The innovation engine for new materials

Christine Tchounwou

Christine Tchounou




Pre-Med Xavier University of Lousiana


Tallie Forbes

Faculty Sponsor(s): 

Professor Joe Zasadzinski

Faculty Sponsor's Department(s): 

Chemical Engineering

Project Title: 


Project Description: 

Liposomes, tiny vesicles comprised of a phospholipid bilayer membrane, have promise in the area of cancer research as possible drug carriers in tumor chemotherapy. However, past research has shown liposomes to not only have poor stability, leading to premature drug leakage, but short circulation lifetimes as drug carriers. Thus the goals of this research were to synthesize liposomes at different lysolipid compositions to observe stability of vesicles around body temperature. We also wanted to attach polyethylene glycol (PEG) to outer liposomal bilayer which past research has shown to increase circulation of liposomes in the body. Four liposome vesicles were synthesized with different compositions of the lysolipid monopalmitoylphosphatidylcholine (MPPC) which is unique in having one hydrocarbon tail group as opposed to two tail groups. Liposome samples were infused with a fluorescent dye carboxy flourescein and tested using fluorescent spectroscopy to observe release of dye at temperatures ranging from 36 - 45oC. Confocal laser scanning microscopy was used to image PEG attachment to liposome samples. Data from fluorescent spectroscopy showed greater dye release with increasing temperature.

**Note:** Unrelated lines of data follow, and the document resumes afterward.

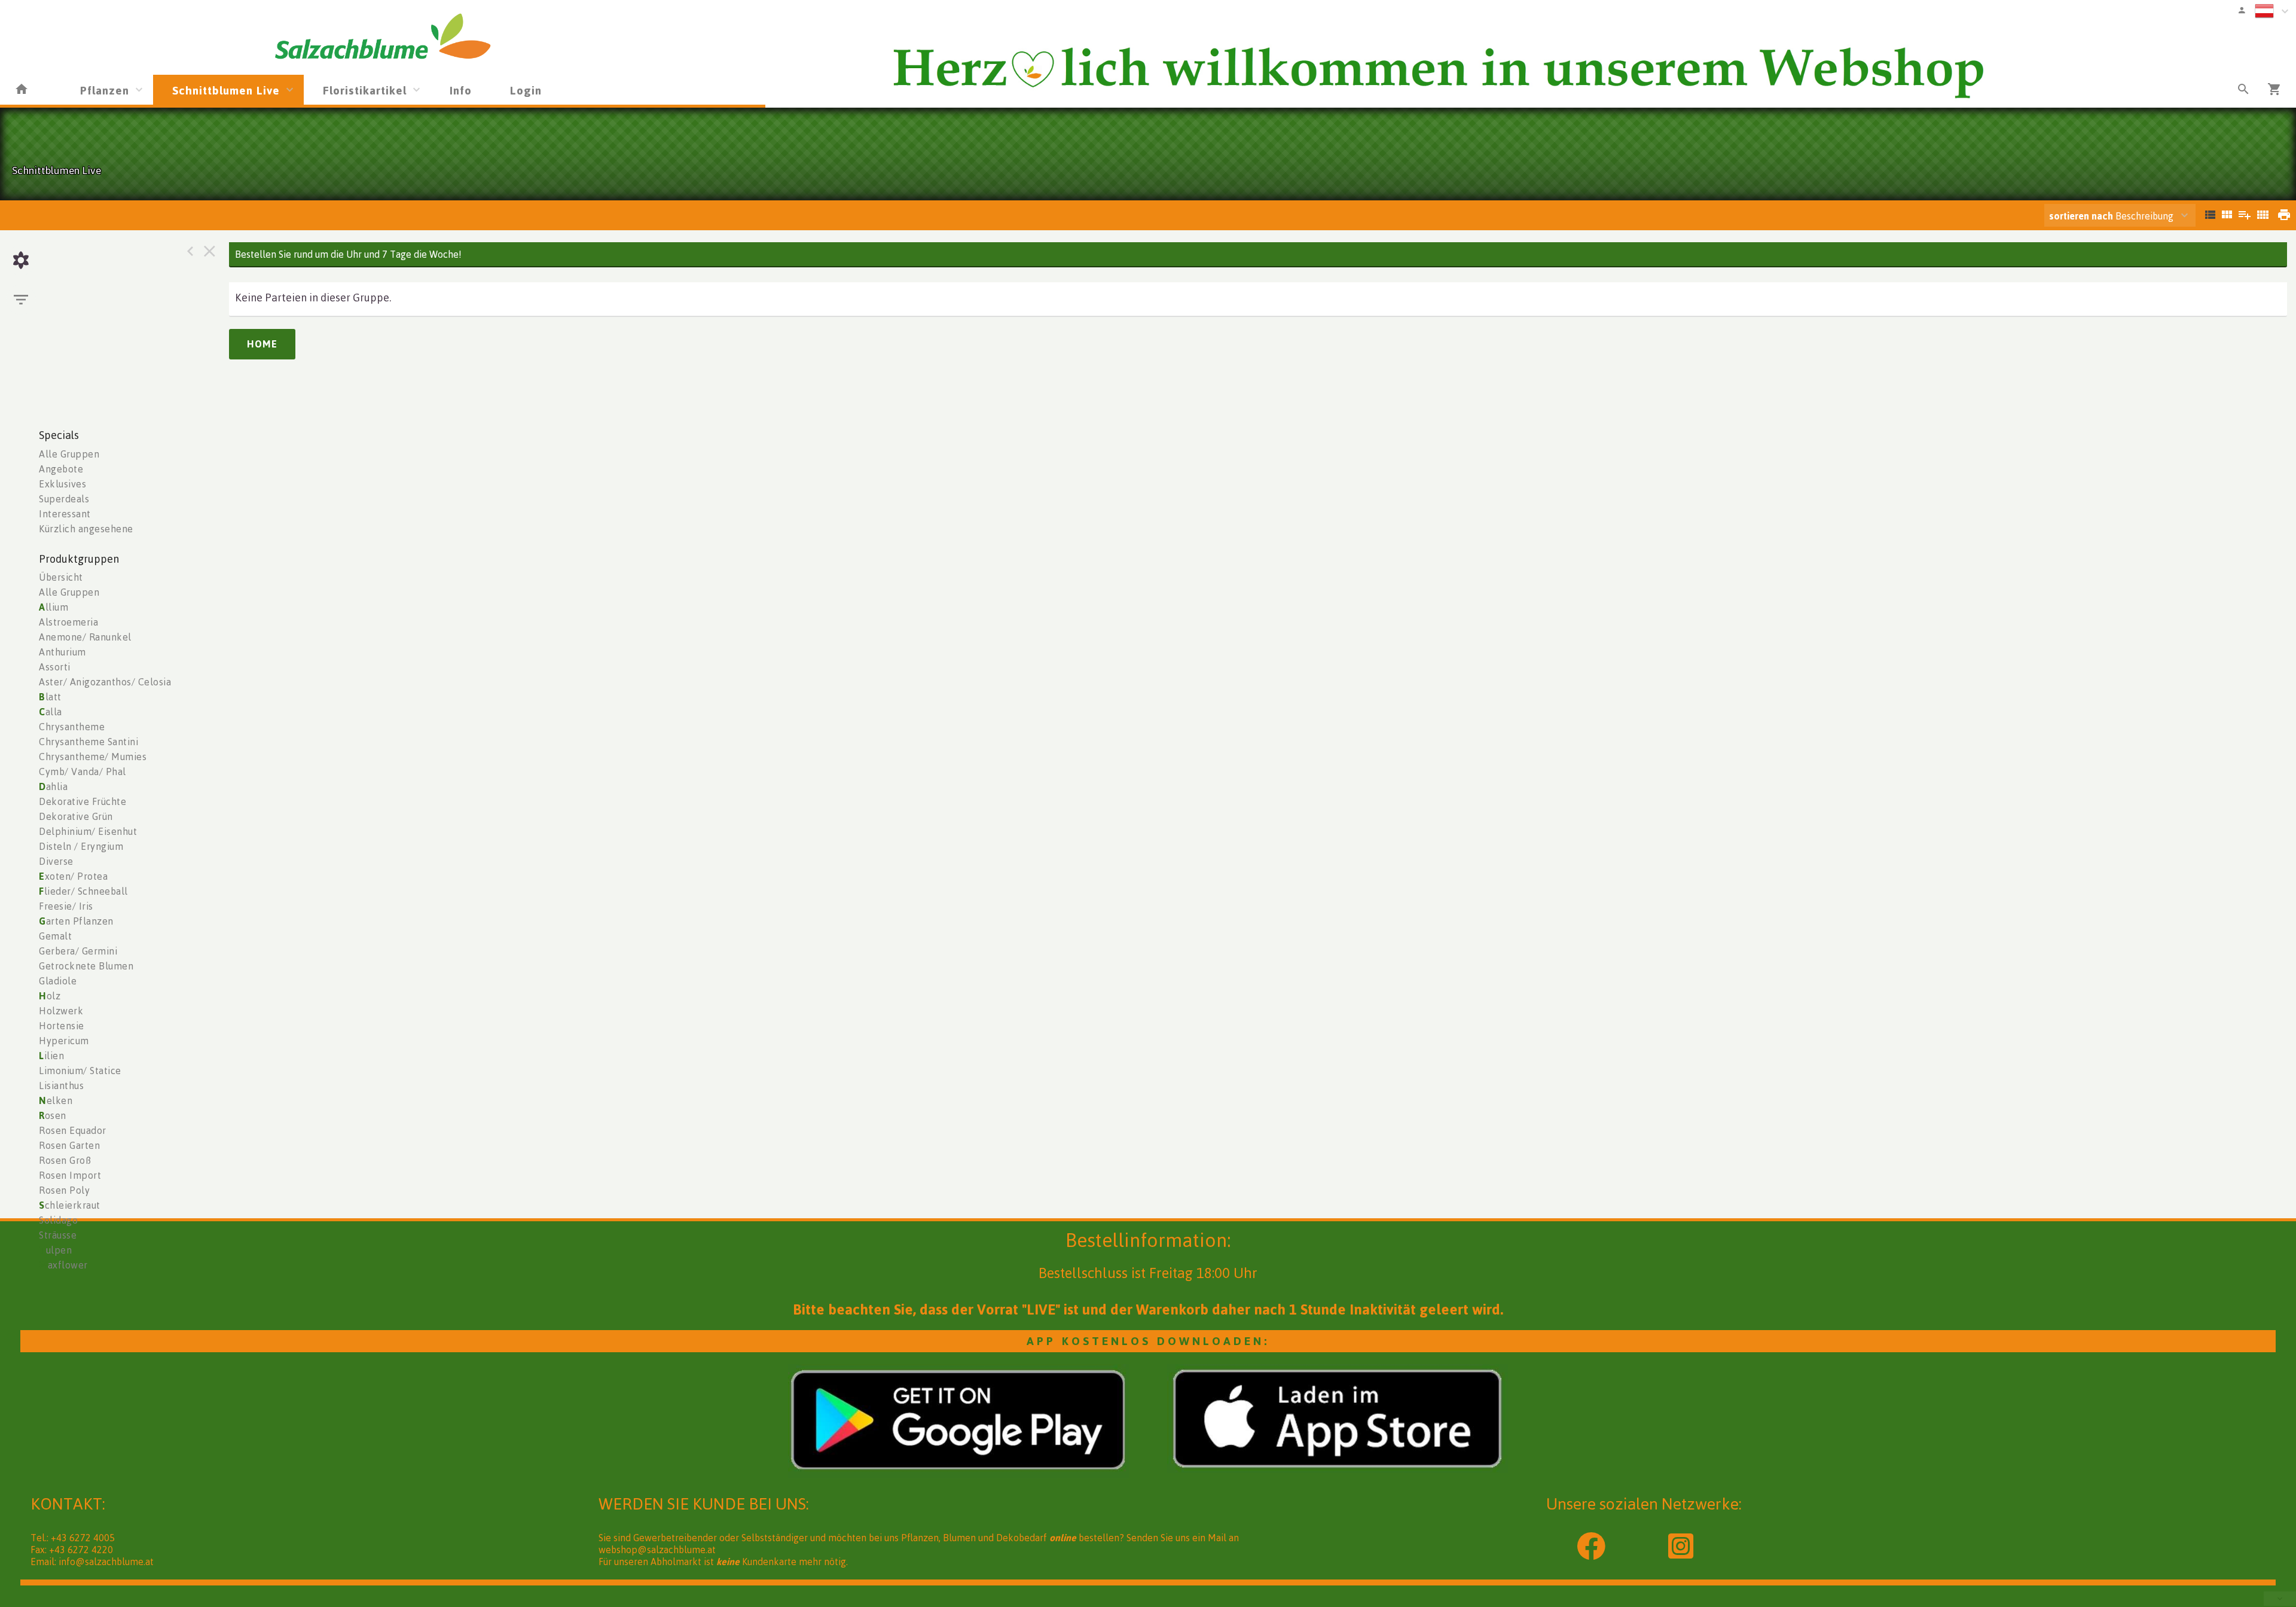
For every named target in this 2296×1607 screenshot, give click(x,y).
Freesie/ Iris (66, 906)
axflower (63, 1265)
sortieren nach (2082, 216)
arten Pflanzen (76, 921)
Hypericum (64, 1041)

Increasing the MPPC content lead to greater release at temperatures above 37o C while also maintaining equivalent release at 37o C. Results suggest that MPPC decreases membrane stability and increases overall release. Microscopy showed minimal attachment of PEG to liposome membrane suggesting that alternative methods must be developed to improve PEG attachment to the outer bilayer of the liposomes. This research will offer more information to further drug delivery research using temperature sensitive liposomes.